*** Exercise materials
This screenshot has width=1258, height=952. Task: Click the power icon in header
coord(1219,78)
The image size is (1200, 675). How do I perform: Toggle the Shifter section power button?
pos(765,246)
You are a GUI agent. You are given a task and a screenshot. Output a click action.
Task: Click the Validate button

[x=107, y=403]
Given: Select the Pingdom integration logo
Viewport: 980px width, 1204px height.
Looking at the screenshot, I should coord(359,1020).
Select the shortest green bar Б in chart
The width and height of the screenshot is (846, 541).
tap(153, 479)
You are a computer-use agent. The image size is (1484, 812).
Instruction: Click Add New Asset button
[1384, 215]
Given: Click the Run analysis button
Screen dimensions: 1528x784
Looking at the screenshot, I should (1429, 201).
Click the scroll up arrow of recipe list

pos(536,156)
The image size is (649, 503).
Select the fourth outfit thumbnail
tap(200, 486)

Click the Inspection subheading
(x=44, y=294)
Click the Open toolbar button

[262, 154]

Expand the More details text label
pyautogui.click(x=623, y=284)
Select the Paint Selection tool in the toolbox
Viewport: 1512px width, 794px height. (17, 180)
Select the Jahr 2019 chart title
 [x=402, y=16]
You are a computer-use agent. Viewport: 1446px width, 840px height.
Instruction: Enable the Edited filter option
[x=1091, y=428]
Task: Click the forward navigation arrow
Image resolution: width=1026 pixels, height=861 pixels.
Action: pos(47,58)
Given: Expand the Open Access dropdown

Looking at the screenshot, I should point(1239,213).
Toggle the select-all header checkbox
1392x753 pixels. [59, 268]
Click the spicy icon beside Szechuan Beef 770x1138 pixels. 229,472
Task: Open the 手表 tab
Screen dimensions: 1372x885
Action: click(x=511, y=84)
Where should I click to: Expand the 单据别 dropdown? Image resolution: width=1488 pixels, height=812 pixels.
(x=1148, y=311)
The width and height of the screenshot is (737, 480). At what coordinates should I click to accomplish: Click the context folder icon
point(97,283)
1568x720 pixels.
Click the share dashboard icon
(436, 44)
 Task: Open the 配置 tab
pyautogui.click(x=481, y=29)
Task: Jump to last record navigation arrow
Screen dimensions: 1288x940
******
### Requirement
Reproduce all of the data above line for line, leaving every character unchanged.

### Solution for this exercise
This screenshot has width=1258, height=952. Task: Click the power icon in header
coord(1219,78)
The image size is (1200, 675). How do I perform: Toggle the Shifter section power button?
pos(765,246)
You are a GUI agent. You are given a task and a screenshot. Output a click action.
Task: Click the Validate button

[x=107, y=403]
Given: Select the Pingdom integration logo
Viewport: 980px width, 1204px height.
Looking at the screenshot, I should coord(359,1020).
Select the shortest green bar Б in chart
The width and height of the screenshot is (846, 541).
tap(153, 479)
You are a computer-use agent. The image size is (1484, 812).
Instruction: Click Add New Asset button
[1384, 215]
Given: Click the Run analysis button
Screen dimensions: 1528x784
Looking at the screenshot, I should (1429, 201).
Click the scroll up arrow of recipe list

pos(536,156)
The image size is (649, 503).
Select the fourth outfit thumbnail
tap(200, 486)

Click the Inspection subheading
(x=44, y=294)
Click the Open toolbar button

[262, 154]

Expand the More details text label
pyautogui.click(x=623, y=284)
Select the Paint Selection tool in the toolbox
Viewport: 1512px width, 794px height. (17, 180)
Select the Jahr 2019 chart title
 [x=402, y=16]
You are a computer-use agent. Viewport: 1446px width, 840px height.
Instruction: Enable the Edited filter option
[x=1091, y=428]
Task: Click the forward navigation arrow
Image resolution: width=1026 pixels, height=861 pixels.
Action: pos(47,58)
Given: Expand the Open Access dropdown

Looking at the screenshot, I should point(1239,213).
Toggle the select-all header checkbox
1392x753 pixels. [59, 268]
Click the spicy icon beside Szechuan Beef 770x1138 pixels. 229,472
Task: Open the 手表 tab
Screen dimensions: 1372x885
Action: click(x=511, y=84)
Where should I click to: Expand the 单据别 dropdown? Image resolution: width=1488 pixels, height=812 pixels.
(x=1148, y=311)
The width and height of the screenshot is (737, 480). At what coordinates should I click to accomplish: Click the context folder icon
point(97,283)
1568x720 pixels.
Click the share dashboard icon
(436, 44)
 Task: Open the 配置 tab
pyautogui.click(x=481, y=29)
Task: Jump to last record navigation arrow
Screen dimensions: 1288x940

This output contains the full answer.